1. Describe the renal mechanisms for H+ excretion and HCO3−​ synthesis.

   • Answer: Discuss the secretion of H+ into the lumen. In the proximal tubule, H+ combines with filtered HCO3−​ for reabsorption. For excretion, H+ combines with phosphate buffers to form titratable acid (H2​PO4−​). Simultaneously, the kidney synthesizes NH3​ from glutamine; NH3​ diffuses into the lumen, combines with H+, and is trapped as NH4+​ for excretion. Both processes (titratable acid and NH4+​) result in the addition of "new" HCO3−​ to the blood.

2. Compare the primary disturbances and compensatory responses for the four simple acid-base disorders.

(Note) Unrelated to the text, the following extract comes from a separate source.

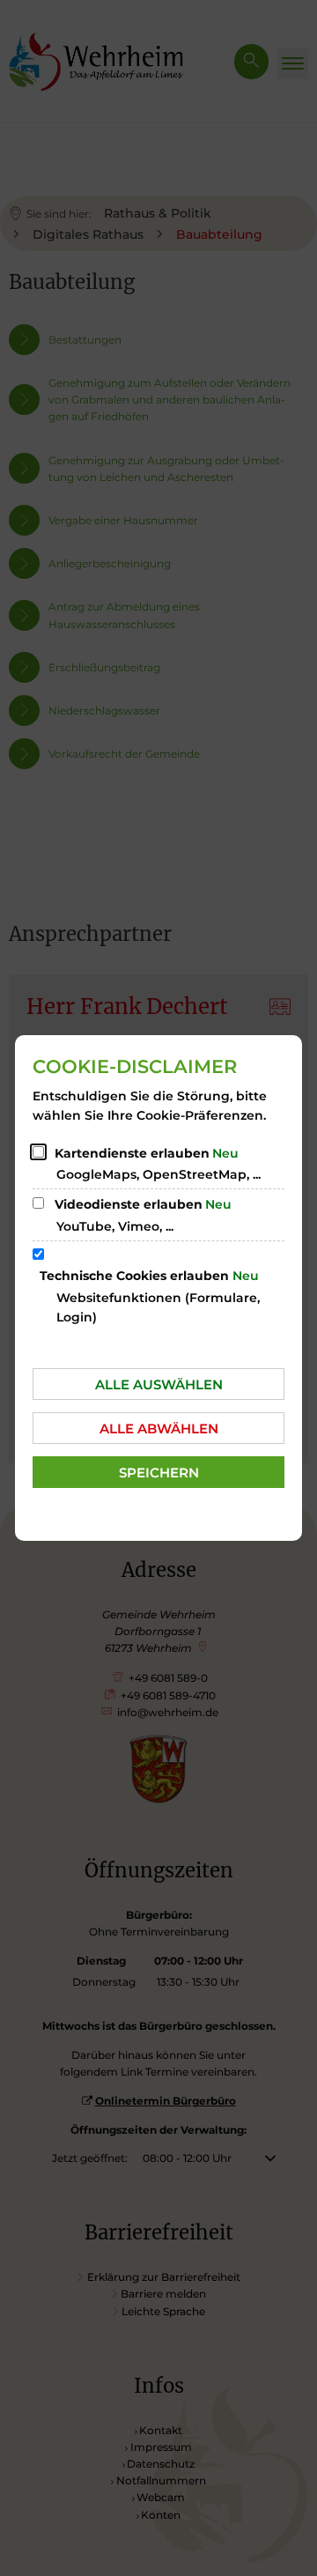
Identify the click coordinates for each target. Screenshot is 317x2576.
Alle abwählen (159, 1428)
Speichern (159, 1472)
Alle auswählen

   • Answer: Define Metabolic Acidosis (↓[HCO3−​], ↓PCO2​), Metabolic Alkalosis (↑[HCO3−​], ↑PCO2​), Respiratory Acidosis (↑PCO2​, ↑[HCO3−​]), and Respiratory Alkalosis (↓PCO2​, ↓[HCO3−​]). Explain that the compensatory response is always in the same direction as the primary disturbance and involves the organ (lungs or kidneys) not responsible for the primary defect [726, 729t].